ItaliaOggi, 15 giugno 2021
In Germania vai in prigione se non paghi il canone tv
Herr Georg Thiel è in prigione dal 25 febbraio, da oltre tre mesi e mezzo, in attesa della sentenza. Che reato avrà mai commesso? Si rifiuta di pagare il canone tv: perché devo pagare per un servizio che non ho chiesto e non utilizzo?, protesta. In Italia non ho la tv, non perché sia uno snob. Quando sono a Roma ho altro da fare, vedere i figli, i miei fratelli, gli amici, andare a teatro, o vedere uno di quei film italiani che difficilmente verranno distribuiti in Germania. Oppure, mia moglie e io, se una sera restiamo a casa, leggiamo un libro. Ma, come tutti pago, il canone sulla bolletta della luce elettrica. Comunque, prima o poi, compreremo una televisione, quando avremo tempo, e riusciremo a tornare a Roma, finita l’emergenza per il Covid. Anche in Germania guardiamo poco la tv, anche se l’offerta è migliore che in Italia, e pago il canone semplicemente perché abito in un appartamento.È stata una riforma molto discussa: tutti devono pagare, a parte i clochard che dormono sotto un ponte. Si viva in un castello o in una capanna nei boschi, nel ventunesimo secolo è scontato che si possieda una tv, o una radio, o un computer in cui seguire i programmi in streaming.

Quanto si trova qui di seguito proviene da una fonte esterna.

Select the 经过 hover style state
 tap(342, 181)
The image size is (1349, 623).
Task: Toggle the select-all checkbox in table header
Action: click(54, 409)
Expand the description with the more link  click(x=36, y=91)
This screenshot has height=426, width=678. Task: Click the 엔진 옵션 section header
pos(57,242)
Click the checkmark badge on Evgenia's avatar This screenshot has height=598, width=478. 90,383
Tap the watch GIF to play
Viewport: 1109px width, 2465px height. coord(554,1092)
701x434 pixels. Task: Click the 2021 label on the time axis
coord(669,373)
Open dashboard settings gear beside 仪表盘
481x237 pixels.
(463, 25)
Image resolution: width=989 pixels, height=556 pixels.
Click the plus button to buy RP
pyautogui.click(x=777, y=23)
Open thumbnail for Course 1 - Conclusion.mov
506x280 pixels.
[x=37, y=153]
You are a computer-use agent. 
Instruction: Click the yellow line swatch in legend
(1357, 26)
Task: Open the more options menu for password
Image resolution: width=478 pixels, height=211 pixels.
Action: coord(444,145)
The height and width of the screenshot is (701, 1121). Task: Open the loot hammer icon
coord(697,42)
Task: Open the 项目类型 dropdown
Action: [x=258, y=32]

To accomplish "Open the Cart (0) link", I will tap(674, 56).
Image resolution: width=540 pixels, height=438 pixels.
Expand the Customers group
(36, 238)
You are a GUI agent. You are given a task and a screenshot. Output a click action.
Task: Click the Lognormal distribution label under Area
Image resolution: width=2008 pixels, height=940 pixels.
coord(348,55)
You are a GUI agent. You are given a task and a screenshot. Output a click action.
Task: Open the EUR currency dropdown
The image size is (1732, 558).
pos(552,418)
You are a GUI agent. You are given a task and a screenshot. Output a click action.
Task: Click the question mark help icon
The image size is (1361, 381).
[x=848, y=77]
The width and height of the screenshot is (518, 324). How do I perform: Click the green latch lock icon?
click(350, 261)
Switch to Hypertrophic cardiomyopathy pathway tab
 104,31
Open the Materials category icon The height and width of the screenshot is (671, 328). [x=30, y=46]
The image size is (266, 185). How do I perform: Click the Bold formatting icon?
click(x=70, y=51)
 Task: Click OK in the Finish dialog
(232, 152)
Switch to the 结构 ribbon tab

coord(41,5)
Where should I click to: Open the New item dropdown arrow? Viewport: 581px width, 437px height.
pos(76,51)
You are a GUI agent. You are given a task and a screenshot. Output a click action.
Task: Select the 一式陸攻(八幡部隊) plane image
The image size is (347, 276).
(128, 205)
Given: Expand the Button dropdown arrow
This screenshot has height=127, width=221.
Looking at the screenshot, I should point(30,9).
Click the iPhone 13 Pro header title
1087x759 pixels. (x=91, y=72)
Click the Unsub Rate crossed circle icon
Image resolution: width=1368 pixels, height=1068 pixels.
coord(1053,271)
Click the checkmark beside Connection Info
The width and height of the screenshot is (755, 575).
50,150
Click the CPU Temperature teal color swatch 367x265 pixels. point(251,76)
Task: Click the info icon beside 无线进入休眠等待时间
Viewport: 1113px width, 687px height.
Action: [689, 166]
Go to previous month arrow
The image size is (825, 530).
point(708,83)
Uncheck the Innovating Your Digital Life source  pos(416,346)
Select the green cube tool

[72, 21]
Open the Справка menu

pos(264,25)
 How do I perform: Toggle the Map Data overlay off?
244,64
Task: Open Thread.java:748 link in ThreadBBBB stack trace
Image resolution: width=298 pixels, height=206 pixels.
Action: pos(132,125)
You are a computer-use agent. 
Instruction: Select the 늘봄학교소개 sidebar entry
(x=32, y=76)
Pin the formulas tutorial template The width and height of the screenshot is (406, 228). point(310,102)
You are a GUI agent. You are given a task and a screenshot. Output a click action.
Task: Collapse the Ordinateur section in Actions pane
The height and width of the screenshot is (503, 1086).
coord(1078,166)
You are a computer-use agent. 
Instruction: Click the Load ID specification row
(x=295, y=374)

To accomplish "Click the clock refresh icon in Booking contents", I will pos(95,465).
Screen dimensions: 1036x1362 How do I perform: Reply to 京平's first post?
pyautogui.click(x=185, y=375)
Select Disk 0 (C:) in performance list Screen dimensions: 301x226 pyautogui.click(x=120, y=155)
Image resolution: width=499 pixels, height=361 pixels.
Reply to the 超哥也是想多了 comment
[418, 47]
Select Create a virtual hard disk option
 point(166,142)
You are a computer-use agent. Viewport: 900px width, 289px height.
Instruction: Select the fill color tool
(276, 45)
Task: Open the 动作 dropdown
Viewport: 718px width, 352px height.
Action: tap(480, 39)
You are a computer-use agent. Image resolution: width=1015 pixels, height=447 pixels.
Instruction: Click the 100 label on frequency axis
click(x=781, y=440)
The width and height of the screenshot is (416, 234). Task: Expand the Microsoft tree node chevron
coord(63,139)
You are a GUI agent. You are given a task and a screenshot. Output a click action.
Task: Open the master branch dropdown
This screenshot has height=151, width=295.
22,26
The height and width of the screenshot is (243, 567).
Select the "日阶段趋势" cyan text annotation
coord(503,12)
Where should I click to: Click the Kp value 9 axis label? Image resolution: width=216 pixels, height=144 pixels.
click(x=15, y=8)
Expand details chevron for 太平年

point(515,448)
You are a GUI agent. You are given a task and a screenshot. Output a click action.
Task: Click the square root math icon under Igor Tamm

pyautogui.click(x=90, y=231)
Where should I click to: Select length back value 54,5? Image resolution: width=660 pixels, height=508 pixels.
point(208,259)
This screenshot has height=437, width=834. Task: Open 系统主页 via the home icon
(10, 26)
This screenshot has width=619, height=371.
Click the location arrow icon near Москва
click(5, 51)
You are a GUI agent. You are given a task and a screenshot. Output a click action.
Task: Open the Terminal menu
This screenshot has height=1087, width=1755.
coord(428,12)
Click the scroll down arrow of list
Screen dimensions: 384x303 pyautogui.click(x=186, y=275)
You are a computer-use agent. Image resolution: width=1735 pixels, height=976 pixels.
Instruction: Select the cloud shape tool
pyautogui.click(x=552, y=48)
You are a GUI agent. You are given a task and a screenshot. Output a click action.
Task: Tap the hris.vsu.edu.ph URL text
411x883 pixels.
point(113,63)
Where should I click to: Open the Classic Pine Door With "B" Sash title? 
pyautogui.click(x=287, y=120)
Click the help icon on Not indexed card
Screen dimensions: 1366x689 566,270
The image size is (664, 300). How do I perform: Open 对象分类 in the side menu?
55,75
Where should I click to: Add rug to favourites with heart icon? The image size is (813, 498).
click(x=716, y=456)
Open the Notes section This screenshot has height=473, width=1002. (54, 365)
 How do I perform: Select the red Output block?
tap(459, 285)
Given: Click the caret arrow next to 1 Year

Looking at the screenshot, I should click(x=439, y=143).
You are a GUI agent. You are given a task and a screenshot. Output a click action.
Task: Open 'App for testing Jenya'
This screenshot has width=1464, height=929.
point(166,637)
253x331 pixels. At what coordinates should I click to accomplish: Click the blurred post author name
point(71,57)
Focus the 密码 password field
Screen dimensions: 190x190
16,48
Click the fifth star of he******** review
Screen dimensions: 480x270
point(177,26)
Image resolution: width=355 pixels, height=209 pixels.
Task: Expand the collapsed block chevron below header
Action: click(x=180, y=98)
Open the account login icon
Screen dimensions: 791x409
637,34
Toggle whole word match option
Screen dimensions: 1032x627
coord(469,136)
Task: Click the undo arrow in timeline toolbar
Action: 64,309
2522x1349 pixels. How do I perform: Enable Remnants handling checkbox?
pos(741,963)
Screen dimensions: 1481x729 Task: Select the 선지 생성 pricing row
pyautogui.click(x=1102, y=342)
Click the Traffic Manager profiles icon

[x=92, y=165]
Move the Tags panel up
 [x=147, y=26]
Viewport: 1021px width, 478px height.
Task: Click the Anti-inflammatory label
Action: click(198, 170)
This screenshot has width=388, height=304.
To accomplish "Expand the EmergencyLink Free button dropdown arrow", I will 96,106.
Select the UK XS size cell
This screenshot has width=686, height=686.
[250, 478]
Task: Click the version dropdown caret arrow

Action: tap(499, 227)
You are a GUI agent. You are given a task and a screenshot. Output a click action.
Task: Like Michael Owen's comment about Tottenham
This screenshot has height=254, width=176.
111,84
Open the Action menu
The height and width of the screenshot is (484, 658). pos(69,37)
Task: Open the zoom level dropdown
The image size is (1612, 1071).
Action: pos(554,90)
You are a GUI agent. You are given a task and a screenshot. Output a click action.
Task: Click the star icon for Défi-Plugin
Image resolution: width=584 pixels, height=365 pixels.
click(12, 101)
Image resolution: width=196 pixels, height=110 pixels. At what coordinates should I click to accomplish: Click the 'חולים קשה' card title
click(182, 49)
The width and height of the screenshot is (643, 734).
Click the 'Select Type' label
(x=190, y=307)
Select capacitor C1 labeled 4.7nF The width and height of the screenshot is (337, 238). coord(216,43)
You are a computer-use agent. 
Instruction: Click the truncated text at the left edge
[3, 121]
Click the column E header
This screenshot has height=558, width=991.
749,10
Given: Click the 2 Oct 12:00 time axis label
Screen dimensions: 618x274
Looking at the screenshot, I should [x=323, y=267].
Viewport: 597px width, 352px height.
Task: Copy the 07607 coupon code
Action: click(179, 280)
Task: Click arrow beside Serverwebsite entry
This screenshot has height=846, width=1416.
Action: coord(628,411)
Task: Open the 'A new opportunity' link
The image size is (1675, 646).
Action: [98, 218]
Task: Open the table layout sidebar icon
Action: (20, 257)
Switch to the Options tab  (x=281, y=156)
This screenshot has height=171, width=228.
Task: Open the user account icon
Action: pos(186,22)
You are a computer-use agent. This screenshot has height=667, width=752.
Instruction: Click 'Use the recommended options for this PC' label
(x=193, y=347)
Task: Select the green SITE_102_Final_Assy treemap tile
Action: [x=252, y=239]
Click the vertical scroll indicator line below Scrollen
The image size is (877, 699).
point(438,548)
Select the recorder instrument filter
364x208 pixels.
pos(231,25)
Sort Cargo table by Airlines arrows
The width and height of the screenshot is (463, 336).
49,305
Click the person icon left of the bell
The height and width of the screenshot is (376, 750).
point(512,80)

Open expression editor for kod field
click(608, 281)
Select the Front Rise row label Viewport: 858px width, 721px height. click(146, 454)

E il canone è di 17,50 euro al mese. Subito dopo la riforma, nel 2013, le tv pubbliche hanno incassato quasi un miliardo in più, eppure pochi anni dopo, il canone non basta, e chiedono un aumento, sia pure di pochi centesimi. Devo dire che la burocrazia tedesca è, o era, più umana di quella italiana: quando mi trasferii da Bonn a Berlino, una signora mi telefonò: come mai sul Reno pagavo due abbonamenti e nella ritrovata capitale solo uno? Perché a Bonn avevo un ufficio, e a Berlino lavoravo da casa. E finì lì. In Italia, temo, sarebbe stato più complicato.
Il signor Thiel, 53 anni, è diventato un eroe per i ribelli, quelli che contestano sempre tutto e tutti per principio, dalla quarantena per il Covid al vaccino, alle tasse. E i giuristi intervengono pro e contro: la tv è un servizio pubblico e ogni cittadino è obbligato a contribuire, se ne serva o meno. Altrimenti, si obietta, potrei contestare di dover pagare per il costo di autostrade, bus e metro, anche se vado sempre a piedi. Ma la tv pubblica incassa anche per la pubblicità, e qualcuno potrebbe obiettare di vedere solo i canali privati che sono gratuiti. Il giurista Hendrik Wieduwilt è dalla parte del ribelle: «In Germania, in una democrazia, nessuno dovrebbe trovarsi in cella perché non paga il canone». Una durezza esagerata.
Thiel è un uomo di principi: potrebbe chiedere a Tom Burow, l’intendente dell’Ard, di intercedere perché venga rimesso a piede libero. Ma non si piega: sarebbe come chiedere la grazia, se si è innocenti. Potrebbe anche evitare la multa per non aver pagato in tempo, se saldasse il debito, o mettesse a disposizione i suoi beni per il pignoramento. Ma Herr Thiel ripete sempre: «nein».
E tiene sotto scacco la Tv: ogni giorno in cella costa allo Stato quasi quanto sei mesi di canone. Il caso è diventato internazionale: se ne occupa anche la Neue Zürcher Zeitung: questi vicini tedeschi sono sempre esagerati. Thiel è un prigioniero politico, o almeno un ostaggio burocratico? L’Fdp, il partito liberale, è tentato di usare il caso nella campagna elettorale: secondo i sondaggi potrebbe conquistare due punti in più alle elezioni del prossimo settembre. Lo hanno già fatto i populisti dell’AfD, il partito dell’estrema destra. Ma Thiel non è di destra e neppure di sinistra, solo un ribelle come Robin Hood.